(Beginning of Input data)
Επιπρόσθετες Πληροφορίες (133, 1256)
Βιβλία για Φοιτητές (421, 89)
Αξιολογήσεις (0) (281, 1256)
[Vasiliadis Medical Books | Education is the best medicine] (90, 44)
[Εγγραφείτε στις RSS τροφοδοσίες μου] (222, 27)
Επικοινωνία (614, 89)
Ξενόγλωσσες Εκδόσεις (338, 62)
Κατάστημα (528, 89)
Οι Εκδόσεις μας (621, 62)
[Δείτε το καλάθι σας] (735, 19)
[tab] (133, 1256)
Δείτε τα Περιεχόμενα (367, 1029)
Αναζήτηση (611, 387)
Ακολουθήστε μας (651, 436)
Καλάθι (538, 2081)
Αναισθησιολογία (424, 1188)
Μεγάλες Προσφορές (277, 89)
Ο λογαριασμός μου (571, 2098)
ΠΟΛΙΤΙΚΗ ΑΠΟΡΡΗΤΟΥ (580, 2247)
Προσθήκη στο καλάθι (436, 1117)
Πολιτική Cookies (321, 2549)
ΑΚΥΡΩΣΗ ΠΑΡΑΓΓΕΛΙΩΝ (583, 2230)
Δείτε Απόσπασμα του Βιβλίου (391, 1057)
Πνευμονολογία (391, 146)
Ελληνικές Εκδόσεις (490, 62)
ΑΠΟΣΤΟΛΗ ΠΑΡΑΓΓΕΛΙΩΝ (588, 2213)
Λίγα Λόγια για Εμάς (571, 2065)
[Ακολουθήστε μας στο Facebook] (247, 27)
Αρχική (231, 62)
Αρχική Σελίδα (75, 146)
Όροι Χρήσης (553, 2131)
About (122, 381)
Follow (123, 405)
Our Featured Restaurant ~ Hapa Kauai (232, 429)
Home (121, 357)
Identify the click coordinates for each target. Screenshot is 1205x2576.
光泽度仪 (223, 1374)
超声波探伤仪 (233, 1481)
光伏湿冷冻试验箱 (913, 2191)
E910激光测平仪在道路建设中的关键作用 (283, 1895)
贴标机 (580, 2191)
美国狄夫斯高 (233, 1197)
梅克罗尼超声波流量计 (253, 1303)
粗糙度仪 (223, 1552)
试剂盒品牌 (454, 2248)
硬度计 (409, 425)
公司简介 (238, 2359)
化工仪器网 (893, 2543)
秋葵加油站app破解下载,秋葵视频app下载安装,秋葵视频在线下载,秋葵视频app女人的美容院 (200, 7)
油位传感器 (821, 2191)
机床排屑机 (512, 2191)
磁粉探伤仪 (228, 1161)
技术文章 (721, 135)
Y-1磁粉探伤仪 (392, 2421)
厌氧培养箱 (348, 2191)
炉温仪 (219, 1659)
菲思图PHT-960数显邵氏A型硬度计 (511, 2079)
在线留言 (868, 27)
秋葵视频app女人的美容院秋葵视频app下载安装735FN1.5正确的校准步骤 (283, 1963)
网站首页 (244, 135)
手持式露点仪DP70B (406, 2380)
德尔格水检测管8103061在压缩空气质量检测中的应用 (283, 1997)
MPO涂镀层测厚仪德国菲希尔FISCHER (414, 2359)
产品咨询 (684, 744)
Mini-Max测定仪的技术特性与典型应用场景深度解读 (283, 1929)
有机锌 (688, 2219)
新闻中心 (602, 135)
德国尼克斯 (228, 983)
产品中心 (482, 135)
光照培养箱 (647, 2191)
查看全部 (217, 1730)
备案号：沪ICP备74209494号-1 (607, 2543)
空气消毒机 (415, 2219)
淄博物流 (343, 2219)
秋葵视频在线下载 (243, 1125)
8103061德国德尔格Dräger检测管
(End of Input data)
** Exercise brief **
Search the lines above for the string "秋葵视频在线下载" and copy each line that has it.

** Task answer **
秋葵加油站app破解下载,秋葵视频app下载安装,秋葵视频在线下载,秋葵视频app女人的美容院 (200, 7)
秋葵视频在线下载 (243, 1125)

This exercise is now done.